The Data Controller maintains a data protection log of all data protection-related cases—requests regarding data protection by data subjects, potential data protection incidents—which provides information about the content related to a given data subject upon request.
13. Resorting to Court
In case of a violation of their rights, the data subject may file a lawsuit against the Data Controller. The court shall proceed with the matter without delay. Jurisdiction lies with the court. The lawsuit may be brought before the court having jurisdiction over the Data Controller’s registered office or, at the choice of the data subject, the court having jurisdiction over their place of residence or habitual residence.
If the Data Controller unlawfully processes the data subject’s data or breaches the data security requirements, causing harm to another, they are obliged to compensate for it. The Data Controller is exempt from liability for the damage caused and the obligation to pay compensation if they prove that the damage or violation of the data subject’s personal rights resulted from an unavoidable circumstance beyond the scope of data processing. Compensation for damage and compensation for moral harm need not be paid to the extent that the damage or violation of personal rights resulted from intentional or grossly negligent behavior of the aggrieved party.
14. Administrative Procedure, Filing a Complaint
The data subject may submit a complaint or request information to the competent Authority:
Name: National Authority for Data Protection and Freedom of Information
Headquarters: 1125 Budapest, Szilágyi Erzsébet fasor 22/c.
Mailing address: 1530 Budapest, Pf.: 5.
Correspondence address: 1530 Budapest, Pf.: 5.

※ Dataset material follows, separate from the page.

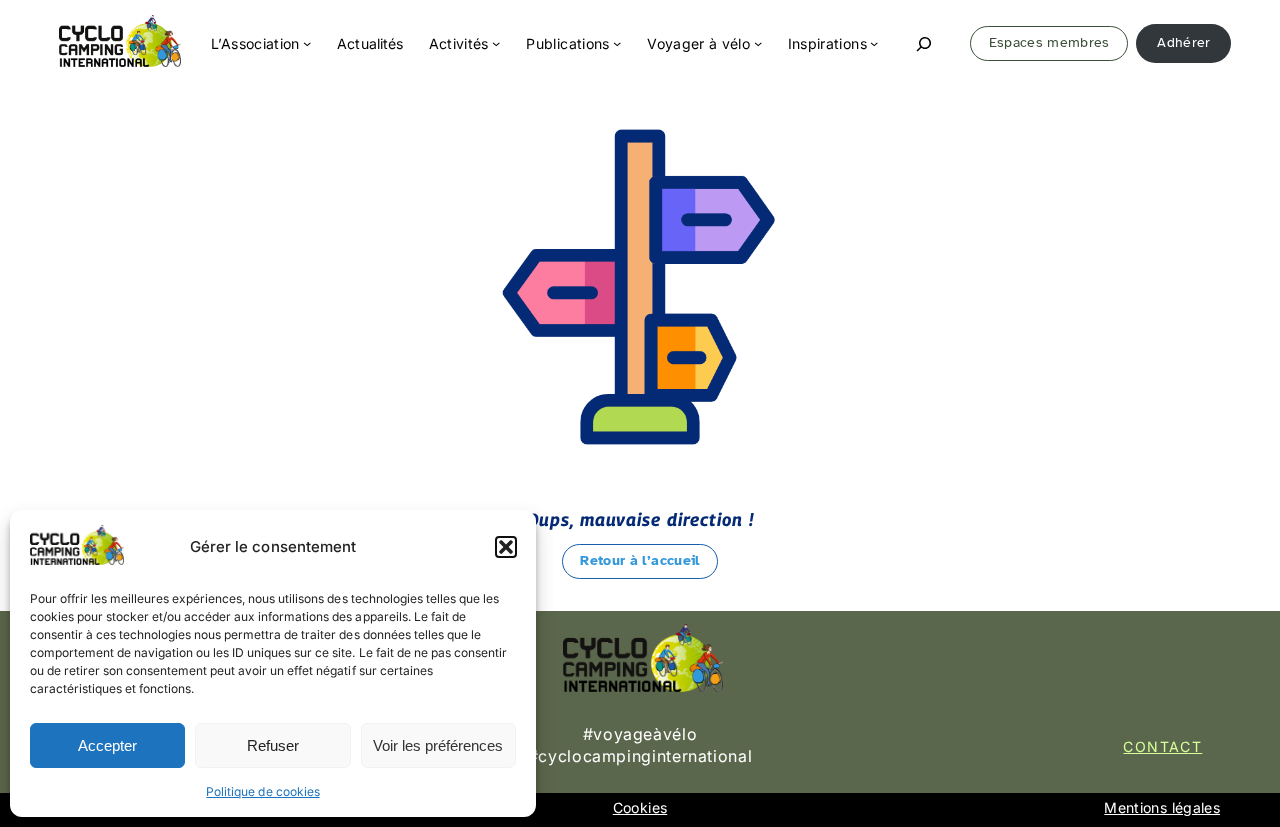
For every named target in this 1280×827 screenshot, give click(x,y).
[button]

Telephone: +36 (1) 391-1400
Fax: +36 (1) 391-1410
Email: ugyfelszolgalat@naih.hu
Website: http://naih.hu
15. Other Provisions
Any data processing not listed in this notice will be provided with detailed information at the time of data collection. The Service Provider shall only disclose personal data to the authorities in the amount and to the extent necessary to achieve the purpose of the request if the authority has specified the exact purpose and scope of the data.